Nine Million MCNA Dental Customers Hit by Breach

Millions of customers of one of America’s largest dental health insurers have had their personal information compromised after a ransomware breach.

MCNA Dental claims to be the largest dental insurer in the country for government-sponsored Medicaid and CHIP programs.

A notice published on its website Friday explained that the firm became aware of unauthorized network activity on March 6.

“We quickly took steps to stop that activity. We began an investigation right away. A special team was hired to help us,” it continued.

“We learned a criminal was able to see and take copies of some information in our computer system between February 26 2023 and March 7 2023.”

The information taken included: first and last name; home and email address; date of birth; phone number; Social Security number; driver’s license/government-issued ID numbers; health insurance information; and bills and insurance claims.

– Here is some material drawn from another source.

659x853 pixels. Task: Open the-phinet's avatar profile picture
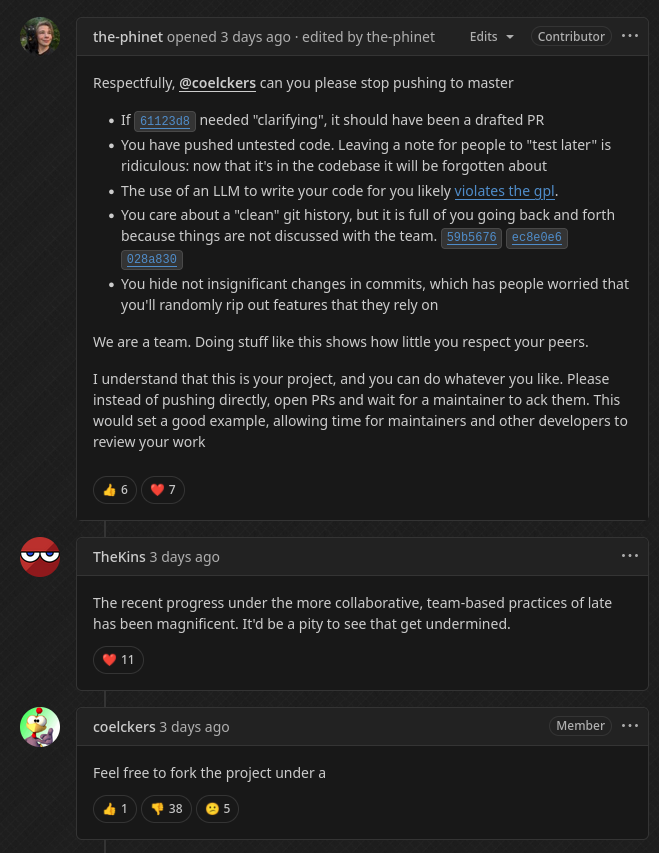coord(40,36)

Some of this information was not for customers themselves but rather parents, guardians or bill-payers.

According to a breach notice on the website of the Office of the Maine Attorney General, more than 8.9 million individuals were impacted, although MCNA claimed that “information which was seen and taken was not the same for everyone.”

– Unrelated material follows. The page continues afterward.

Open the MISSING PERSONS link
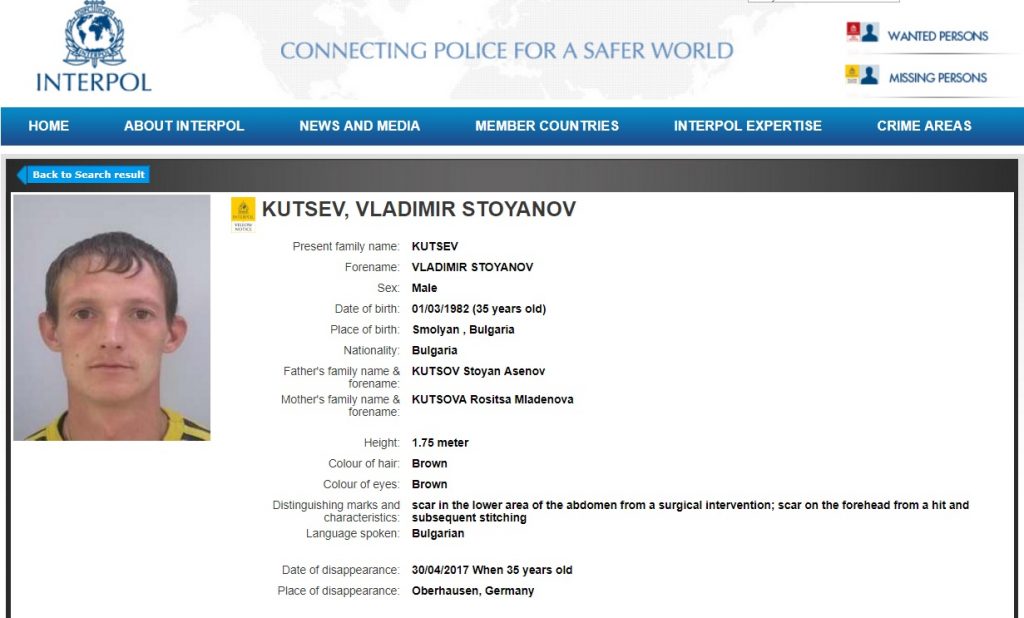1024x618 pixels. tap(937, 78)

Infamous ransomware group LockBit appears to have been behind the attack. It claimed to have published all the files it exfiltrated via its leak site back in early April, after MCNA refused to pay a multimillion-dollar ransom demand.

The insurer is offering affected customers a year’s free identity theft protection. Given the wealth of personal, financial and insurance data in the hands of cyber-criminals, customers would be advised to brace themselves for follow-on phishing and identity fraud attempts.